Sono sempre di più gli italiani che scelgono di “ridursi” lo stipendio, destinandone una parte al rimborso dei debiti, poiché la cessione del quinto è l’unica forma di finanziamento accessibile anche a chi ha subito protesti o ha ritardato a restituire le rate di prestiti o mutui, caso sempre più comune negli ultimi anni.

 Che cos’è la cessione del quinto

E una forma di finanziamento istituita addirittura da Vittorio Emanuele II come beneficio per i
dipendenti del nuovo Stato unitario, poi estesa anche ai dipendenti privati. In pratica è un prestito
personale
che la banca concede ai titolari di un reddito fisso (stipendio o pensione) la cui rata di
rimborso
non può superare appunto il valore di 1/5 (20%) dello stipendio mensile netto e viene
prelevata direttamente dalla busta paga.

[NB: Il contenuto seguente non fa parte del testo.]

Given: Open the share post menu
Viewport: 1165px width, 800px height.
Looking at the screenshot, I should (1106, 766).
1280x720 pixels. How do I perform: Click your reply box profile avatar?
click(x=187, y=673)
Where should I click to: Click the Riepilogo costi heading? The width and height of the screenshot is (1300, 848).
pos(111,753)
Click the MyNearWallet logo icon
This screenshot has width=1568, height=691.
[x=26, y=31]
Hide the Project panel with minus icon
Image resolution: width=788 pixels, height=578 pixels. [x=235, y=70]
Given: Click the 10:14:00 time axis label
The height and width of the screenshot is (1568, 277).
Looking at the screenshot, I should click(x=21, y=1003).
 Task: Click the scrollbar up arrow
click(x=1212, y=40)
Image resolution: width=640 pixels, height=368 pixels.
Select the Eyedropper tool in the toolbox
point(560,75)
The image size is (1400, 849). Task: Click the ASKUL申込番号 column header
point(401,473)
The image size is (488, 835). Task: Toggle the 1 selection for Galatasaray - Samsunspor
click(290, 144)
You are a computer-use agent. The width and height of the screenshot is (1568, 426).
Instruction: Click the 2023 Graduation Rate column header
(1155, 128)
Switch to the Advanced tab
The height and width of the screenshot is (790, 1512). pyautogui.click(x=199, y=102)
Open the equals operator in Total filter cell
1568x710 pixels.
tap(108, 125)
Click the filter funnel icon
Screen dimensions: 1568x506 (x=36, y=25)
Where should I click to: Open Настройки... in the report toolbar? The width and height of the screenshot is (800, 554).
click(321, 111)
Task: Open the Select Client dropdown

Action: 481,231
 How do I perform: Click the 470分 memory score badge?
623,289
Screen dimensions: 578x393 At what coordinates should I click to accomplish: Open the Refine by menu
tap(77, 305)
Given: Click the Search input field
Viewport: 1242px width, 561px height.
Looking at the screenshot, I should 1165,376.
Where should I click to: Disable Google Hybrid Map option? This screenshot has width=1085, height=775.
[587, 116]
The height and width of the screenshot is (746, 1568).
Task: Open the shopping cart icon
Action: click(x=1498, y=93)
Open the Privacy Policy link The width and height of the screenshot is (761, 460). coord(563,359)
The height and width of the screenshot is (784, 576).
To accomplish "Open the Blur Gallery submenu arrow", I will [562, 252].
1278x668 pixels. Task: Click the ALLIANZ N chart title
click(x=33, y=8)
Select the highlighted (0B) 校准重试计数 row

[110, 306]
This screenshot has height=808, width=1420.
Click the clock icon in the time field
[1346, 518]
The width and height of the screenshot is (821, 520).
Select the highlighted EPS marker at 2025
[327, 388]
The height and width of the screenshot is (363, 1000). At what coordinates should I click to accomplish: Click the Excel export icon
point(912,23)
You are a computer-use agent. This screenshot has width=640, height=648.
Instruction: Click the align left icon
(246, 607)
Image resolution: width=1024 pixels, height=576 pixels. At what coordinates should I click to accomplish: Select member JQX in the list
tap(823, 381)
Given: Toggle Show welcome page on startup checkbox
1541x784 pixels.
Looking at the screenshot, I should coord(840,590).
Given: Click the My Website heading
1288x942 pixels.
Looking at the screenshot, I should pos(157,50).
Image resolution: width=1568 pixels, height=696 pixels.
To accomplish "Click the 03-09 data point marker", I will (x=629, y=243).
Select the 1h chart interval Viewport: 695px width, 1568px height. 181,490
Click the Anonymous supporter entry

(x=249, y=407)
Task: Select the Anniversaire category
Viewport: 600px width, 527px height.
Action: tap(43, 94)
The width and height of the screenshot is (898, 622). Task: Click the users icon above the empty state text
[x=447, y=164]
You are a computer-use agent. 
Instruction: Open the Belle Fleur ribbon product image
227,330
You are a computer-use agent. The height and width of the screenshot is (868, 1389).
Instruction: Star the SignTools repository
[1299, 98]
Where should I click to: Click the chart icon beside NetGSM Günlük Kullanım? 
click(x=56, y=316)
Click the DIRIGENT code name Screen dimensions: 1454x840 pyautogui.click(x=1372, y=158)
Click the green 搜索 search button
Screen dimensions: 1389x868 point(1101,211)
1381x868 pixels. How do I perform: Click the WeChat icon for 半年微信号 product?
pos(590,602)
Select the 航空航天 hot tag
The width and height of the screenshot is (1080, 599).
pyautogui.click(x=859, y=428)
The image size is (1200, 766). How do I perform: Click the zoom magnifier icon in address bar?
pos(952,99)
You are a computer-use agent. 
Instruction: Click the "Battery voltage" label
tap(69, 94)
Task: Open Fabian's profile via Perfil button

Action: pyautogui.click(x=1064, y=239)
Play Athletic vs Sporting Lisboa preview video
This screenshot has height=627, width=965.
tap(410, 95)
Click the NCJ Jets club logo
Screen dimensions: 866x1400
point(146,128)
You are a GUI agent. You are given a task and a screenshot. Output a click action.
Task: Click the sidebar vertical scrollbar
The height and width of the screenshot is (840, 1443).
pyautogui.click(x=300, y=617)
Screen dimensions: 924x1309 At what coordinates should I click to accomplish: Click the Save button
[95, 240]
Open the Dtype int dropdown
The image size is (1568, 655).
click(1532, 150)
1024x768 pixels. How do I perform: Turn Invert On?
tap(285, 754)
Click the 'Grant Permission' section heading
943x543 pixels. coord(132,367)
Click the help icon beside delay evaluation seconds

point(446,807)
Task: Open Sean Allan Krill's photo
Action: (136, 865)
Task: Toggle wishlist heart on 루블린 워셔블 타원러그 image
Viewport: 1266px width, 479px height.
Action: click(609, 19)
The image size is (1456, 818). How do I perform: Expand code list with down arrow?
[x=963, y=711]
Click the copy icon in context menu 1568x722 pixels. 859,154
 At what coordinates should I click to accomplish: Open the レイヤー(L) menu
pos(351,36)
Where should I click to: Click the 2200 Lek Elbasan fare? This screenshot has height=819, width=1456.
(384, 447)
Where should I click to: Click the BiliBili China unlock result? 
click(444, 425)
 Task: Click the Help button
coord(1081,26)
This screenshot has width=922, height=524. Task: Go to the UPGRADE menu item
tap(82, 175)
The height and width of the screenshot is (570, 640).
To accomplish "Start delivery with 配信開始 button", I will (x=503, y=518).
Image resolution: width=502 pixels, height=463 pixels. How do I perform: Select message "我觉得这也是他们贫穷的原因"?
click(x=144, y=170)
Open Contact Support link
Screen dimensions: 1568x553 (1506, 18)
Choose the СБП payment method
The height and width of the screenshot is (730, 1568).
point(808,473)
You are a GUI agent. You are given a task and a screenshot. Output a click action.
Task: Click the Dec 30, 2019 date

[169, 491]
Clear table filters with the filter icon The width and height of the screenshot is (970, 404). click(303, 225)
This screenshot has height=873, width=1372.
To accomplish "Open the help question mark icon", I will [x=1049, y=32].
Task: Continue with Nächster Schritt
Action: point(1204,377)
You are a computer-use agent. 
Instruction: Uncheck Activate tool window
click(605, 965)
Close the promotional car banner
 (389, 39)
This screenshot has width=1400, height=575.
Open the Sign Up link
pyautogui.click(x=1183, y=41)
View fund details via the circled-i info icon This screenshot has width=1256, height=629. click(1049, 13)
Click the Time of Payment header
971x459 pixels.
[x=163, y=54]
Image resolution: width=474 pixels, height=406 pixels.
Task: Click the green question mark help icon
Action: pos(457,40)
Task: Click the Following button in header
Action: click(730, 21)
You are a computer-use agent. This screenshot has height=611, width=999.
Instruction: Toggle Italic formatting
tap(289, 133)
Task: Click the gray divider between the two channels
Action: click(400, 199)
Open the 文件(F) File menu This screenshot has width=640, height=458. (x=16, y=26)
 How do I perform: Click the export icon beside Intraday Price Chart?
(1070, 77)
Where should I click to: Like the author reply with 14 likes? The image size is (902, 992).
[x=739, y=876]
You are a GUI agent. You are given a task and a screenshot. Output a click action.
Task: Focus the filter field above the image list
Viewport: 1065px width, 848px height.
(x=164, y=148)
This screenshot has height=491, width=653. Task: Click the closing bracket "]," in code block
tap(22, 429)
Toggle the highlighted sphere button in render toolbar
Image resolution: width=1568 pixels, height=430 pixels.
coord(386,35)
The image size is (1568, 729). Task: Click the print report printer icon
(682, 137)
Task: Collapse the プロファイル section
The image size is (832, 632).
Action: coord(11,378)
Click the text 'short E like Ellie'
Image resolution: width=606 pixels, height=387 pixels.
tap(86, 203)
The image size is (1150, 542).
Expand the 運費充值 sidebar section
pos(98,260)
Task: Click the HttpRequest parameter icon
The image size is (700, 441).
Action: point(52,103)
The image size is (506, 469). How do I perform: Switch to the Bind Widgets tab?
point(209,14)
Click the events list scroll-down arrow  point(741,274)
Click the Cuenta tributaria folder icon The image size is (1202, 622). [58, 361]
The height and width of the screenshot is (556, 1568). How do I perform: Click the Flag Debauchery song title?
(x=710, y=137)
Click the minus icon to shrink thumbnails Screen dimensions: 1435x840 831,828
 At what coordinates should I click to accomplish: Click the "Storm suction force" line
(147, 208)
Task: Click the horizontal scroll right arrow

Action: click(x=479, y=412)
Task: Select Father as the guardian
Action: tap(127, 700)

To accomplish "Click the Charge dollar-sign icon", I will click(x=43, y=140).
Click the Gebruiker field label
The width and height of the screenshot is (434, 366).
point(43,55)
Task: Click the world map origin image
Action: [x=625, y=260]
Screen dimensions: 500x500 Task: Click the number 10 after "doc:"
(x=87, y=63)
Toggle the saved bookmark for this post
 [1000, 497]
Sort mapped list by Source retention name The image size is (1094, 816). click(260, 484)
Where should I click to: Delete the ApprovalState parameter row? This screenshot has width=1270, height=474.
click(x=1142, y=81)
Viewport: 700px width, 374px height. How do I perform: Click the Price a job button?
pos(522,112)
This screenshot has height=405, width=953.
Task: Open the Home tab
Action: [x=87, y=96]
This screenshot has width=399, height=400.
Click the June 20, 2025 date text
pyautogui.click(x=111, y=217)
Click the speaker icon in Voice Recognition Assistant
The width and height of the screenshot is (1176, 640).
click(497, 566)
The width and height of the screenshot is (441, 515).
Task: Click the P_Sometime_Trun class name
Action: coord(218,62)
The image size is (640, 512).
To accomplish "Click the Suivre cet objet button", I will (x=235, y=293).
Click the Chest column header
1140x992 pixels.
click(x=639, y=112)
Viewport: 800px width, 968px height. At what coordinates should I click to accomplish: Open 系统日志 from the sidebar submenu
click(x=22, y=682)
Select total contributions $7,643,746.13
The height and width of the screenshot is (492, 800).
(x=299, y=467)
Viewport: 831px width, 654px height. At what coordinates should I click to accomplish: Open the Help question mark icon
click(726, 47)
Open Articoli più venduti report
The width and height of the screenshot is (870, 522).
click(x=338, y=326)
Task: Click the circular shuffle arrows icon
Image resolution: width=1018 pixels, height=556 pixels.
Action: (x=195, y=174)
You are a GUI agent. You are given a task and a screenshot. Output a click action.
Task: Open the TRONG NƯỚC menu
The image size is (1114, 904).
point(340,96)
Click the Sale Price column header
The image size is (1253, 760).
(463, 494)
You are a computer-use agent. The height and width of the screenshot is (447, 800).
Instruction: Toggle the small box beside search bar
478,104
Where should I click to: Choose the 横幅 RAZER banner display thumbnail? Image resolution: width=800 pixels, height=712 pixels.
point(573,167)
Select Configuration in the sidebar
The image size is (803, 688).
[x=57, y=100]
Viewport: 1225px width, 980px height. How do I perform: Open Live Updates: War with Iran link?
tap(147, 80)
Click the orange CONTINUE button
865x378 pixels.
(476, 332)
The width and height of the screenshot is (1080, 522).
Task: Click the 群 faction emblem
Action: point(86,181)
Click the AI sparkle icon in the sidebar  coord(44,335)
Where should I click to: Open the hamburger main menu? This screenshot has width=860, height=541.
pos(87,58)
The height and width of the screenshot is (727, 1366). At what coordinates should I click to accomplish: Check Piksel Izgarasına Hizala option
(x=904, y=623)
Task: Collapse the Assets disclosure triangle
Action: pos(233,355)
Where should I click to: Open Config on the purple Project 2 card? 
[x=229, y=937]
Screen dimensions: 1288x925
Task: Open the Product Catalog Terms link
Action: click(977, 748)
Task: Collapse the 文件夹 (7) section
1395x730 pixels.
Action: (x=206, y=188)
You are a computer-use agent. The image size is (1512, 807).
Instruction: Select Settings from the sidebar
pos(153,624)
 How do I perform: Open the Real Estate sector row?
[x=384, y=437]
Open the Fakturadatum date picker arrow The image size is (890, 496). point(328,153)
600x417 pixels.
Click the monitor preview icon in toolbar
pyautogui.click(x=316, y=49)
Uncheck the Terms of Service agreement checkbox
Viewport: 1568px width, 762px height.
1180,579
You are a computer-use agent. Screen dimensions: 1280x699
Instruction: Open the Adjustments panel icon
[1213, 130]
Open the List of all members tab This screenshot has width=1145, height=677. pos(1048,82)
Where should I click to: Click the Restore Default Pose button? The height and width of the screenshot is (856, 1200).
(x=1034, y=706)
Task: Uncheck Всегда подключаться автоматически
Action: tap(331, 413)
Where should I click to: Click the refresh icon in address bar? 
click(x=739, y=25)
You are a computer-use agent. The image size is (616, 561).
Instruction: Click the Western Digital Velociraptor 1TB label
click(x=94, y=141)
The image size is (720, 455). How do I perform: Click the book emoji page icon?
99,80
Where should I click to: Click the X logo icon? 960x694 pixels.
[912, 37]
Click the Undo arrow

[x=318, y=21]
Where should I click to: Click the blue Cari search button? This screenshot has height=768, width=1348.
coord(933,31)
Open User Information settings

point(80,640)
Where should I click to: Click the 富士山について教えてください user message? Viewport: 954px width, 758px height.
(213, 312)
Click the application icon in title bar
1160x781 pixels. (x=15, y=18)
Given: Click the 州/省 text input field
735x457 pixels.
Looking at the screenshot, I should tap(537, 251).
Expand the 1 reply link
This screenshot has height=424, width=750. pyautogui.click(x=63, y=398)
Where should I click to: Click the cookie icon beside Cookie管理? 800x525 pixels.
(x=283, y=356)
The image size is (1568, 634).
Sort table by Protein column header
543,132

E’ un prestito non finalizzato, cioè non vincolato a una
determinata operazione, e quindi può essere richiesto per qualsiasi utilizzo.
L’importo della cessione può aumentare, solo per i lavoratori dipendenti, fino ai 2/5 dello stipendio grazie al prestito delega (c.d. “doppio quinto”).

La durata minima in genere è di 24 mesi, la massima di 10 anni e non può superare il termine del
rapporto di lavoro e o del pensionamento (tranne i dipendenti ministeriali che possono continuare la
restituzione con la pensione). Ha un tasso di interesse fisso e il rimborso è costante nelle rate.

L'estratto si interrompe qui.